I have a column in an excel .xls file where for some reason the dates were saved in 2 different ways and now I can not import them correctly because they are saved in 2 different ways in R and I can not have them in a uniform way.
Any advice?
I'm not sure how you read the Excel file into R, but I'm going to assume here that we read a CSV file and the column with messy dates is read as character. After reading the file, we remove spurious ":00" in some rows and convert character strings into datetime using dmy_hm from lubridate.
Hi, I am not with reading read_csv but with read_xls since it is an excel .xls file. I tried your method but it doesn't work since half of the observations are imported as numbers and not as dates, see the table I uploaded of how R imports it. * Makes the dmy_hm() method useless.
The problem is that R does not import as different types of dates but as some dates and then the rest of the numbers. I can deal with numbers, the problem is that I don't know how to deal with both types without altering the row order. Your solution was well oriented, but how could it be applied without altering the order of the base? Because I only put 10 rows as an example, but the base has much more.
Add an index column to preserve row ordering. Sort by date, process, resort by index. Much easier than doing the logic for dealing with the different patterns.
Hi, I used if_else() to discriminate by pattern logic which seemed easier than creating a column of indices. The problem I have is that if you look at the 2 types of date that I have in excel one is numeric (for example, 44693.53263888888886). I use excel_numeric_to_date() to convert it to date but it doesn't do it correctly because it doesn't show the hours and minutes. For example in excel the date is 12/5/2022 12:53:00, in R it appears as 44693.53680555555559 and with excel_numeric_to_date() it appears as 2022-05-12.
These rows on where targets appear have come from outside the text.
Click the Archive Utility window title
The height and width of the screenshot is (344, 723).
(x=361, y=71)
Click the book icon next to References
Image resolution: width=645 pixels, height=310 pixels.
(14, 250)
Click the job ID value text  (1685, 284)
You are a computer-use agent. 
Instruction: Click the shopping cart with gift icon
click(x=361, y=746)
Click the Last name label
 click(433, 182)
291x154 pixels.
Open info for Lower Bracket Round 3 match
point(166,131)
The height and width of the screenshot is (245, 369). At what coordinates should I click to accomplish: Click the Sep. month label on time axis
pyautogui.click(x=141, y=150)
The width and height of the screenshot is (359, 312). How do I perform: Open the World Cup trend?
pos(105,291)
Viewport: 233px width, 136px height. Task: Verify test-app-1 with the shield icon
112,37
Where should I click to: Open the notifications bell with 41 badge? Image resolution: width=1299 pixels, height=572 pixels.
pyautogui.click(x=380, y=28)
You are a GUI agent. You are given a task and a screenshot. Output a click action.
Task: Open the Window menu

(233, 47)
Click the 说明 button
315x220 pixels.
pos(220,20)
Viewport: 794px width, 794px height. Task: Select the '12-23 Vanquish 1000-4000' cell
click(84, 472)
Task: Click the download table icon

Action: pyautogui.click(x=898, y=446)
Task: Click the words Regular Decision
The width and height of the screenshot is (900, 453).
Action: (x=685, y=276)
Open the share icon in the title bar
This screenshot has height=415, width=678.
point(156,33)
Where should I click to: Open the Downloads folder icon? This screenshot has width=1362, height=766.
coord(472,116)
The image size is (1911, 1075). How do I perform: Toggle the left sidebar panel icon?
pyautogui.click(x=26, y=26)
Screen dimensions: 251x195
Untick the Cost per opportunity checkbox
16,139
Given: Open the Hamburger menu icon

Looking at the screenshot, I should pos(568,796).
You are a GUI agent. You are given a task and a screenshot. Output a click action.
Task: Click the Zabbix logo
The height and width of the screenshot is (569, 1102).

Hi, is it possible to specify in read_excel() to read that column as character without specifying the rest of the columns? Or do I have to do it for all of them?
Hi, thanks for the answer but it doesn't works. It read all the columns and returns this warning:
Warning messages:
1: In min(x) : no non-missing arguments to min; returning Inf
2: In max(x) : no non-missing arguments to max; returning -Inf
3: In stopifnot(length(ul) == 2L, length(lr) == 2L, length(sheet) == :
NAs introduced by coercion to integer range
4: In stopifnot(length(ul) == 2L, length(lr) == 2L, length(sheet) == :
NAs introduced by coercion to integer range
But,anyways, I check and R imported the column as a character with the previous way
Excel is where data goes to die. Day 0 was 1970-01-01. 52 years from 2022-02-05. During those 52 years there were leap years in 1972, 1976, 1980, 1984, 1988, 1992, 1996, 2000, 2004, 2008, 2012, 2016, 2020. That 12 leap days plus 52*365 = 18,980 regular days = 18,992 days. This
is not a correct representation of a POSIX date. Instead, it's counting from 1900.